And most of all, it’s choosing not to give up, even when quitting feels like the easier option.

Who This Is For

I’m black.

Whoopty-do.

But this isn’t just for Black men or undervalued folks in academia.

It’s for anyone who’s been underestimated, overlooked, or pushed to the margins.

It’s for the kid who grew up in chaos.

For the adult who’s tired of pretending they’ve got it all together.

For the survivor who’s still trying to define themselves beyond what they survived.

For the dreamer who keeps getting told to be “realistic.”

For the one rebuilding after a breakdown, a breakup, a burnout.

You don’t have to be heroic to deserve healing.

You just have to be willing to work your way toward the next version of yourself—inch by inch, breath by breath.

You Don’t Need to Win. You Just Need to Build.

Improving your fighting position doesn’t mean conquering the world.

It means making today a little more stable than yesterday.

That might look like:

  • Creating a budget when you’ve always felt financially lost.

  • Reaching out to a friend when isolation feels easier.

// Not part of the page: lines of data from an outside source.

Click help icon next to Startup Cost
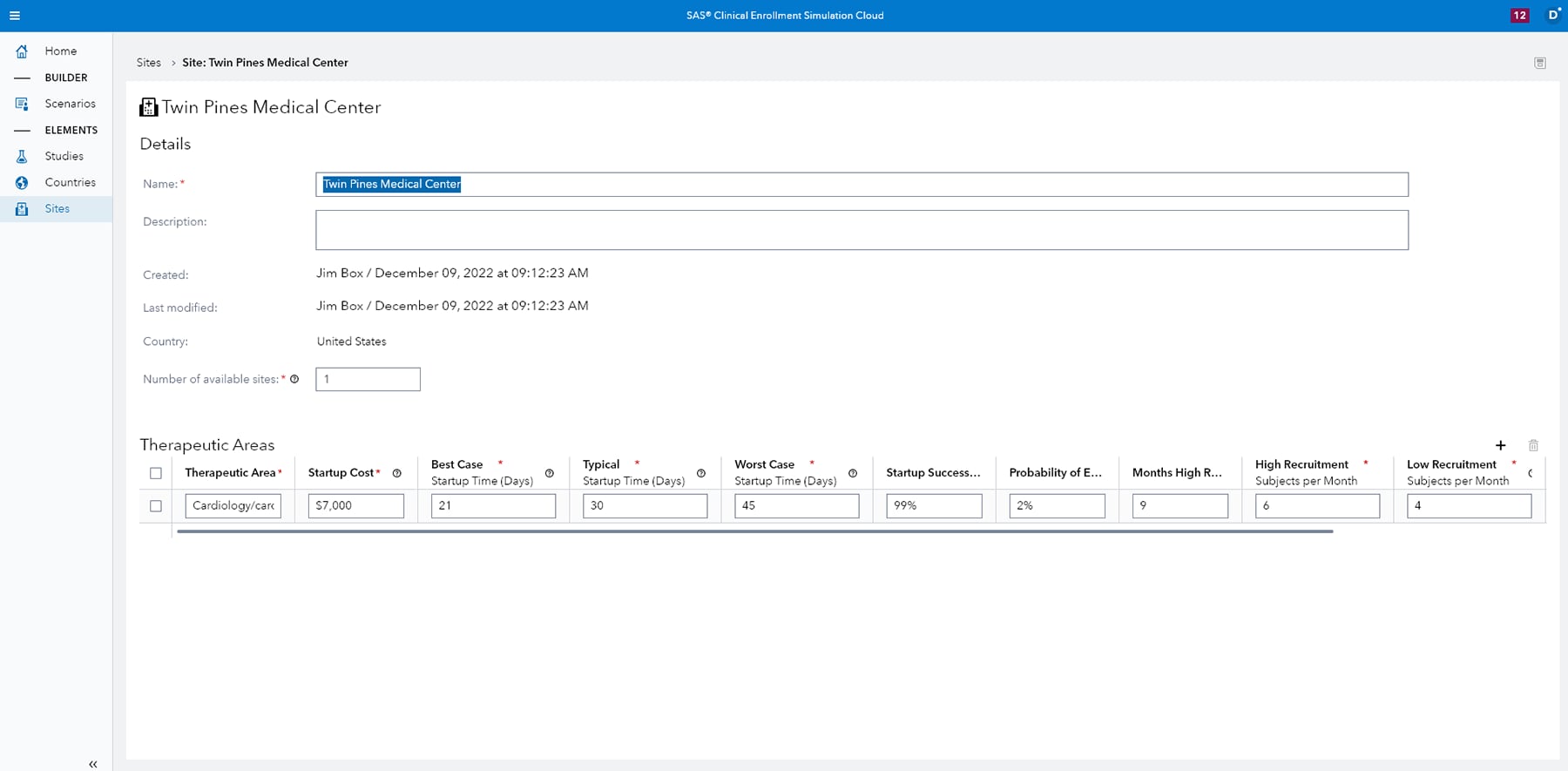(x=397, y=473)
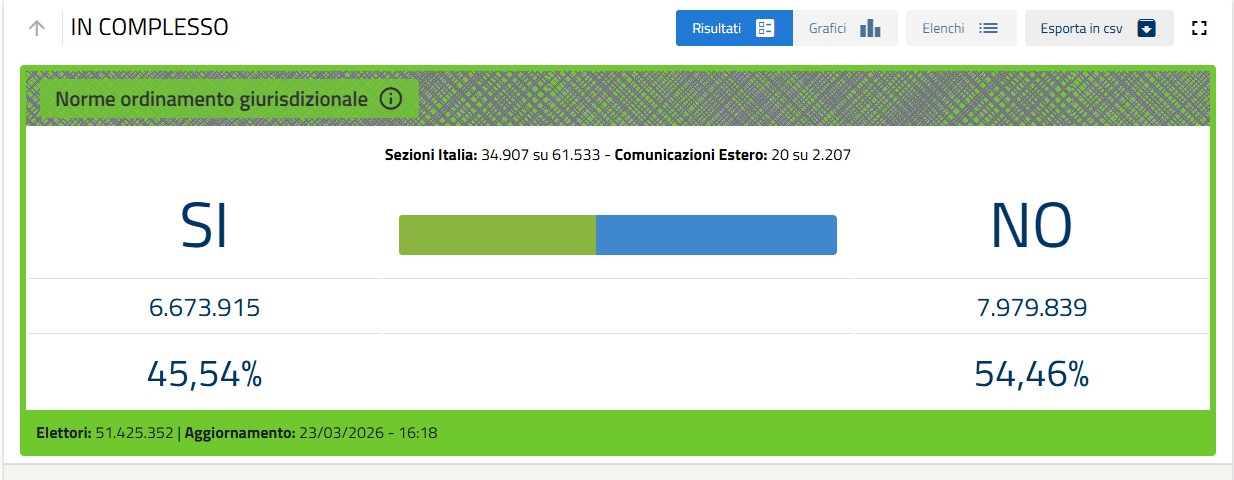Click the bar chart icon in Grafici
Screen dimensions: 1234x480
[x=870, y=28]
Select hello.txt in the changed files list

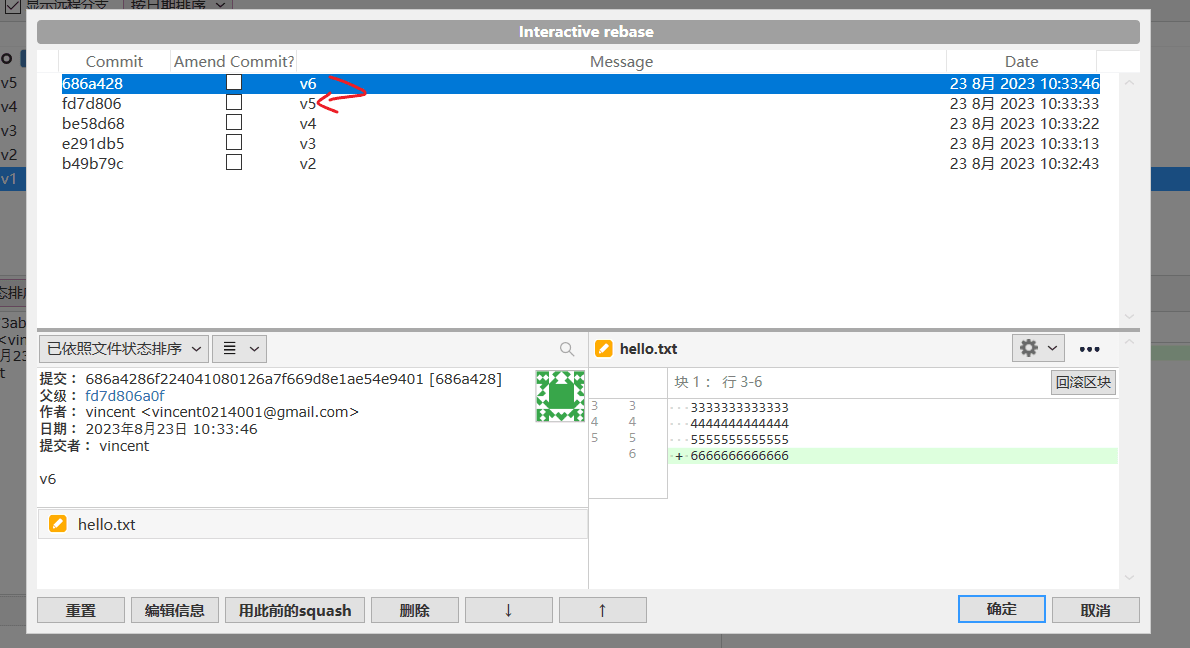pyautogui.click(x=106, y=524)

  • Taking a class, applying for the job, or stepping into a new space with no guarantees—only growth.

  • Writing your story so that shame no longer gets to hold the pen.

Progress isn’t always visible. Healing isn’t always loud. But the act of building yourself back up? That’s sacred work.

Final Word: You’re Allowed to Take Up Space

If no one has told you this:

You belong here.

Not because you’ve proven yourself. Not because you’ve suffered enough.

But because you’re human.

And your story matters.

Your scars do not disqualify you.

They mark where you’ve fortified your fighting position. Where you didn’t give up.

So wherever life has placed you—gravel under your feet or soft soil—

Look around. Look within.

And ask yourself: What’s one way I can strengthen my position today?

Then do it.

Quietly or boldly. Clumsily or confidently.

But do it.

Because you’re not just surviving.

You’re rebuilding.

And someone else—watching from the sidelines of their own pain—is finding hope in the way you rise.

Dr. Tyrone Ceaser

Dr. Ceaser | Professor, stress physiologist, blogger, podcaster, and lover of nature. 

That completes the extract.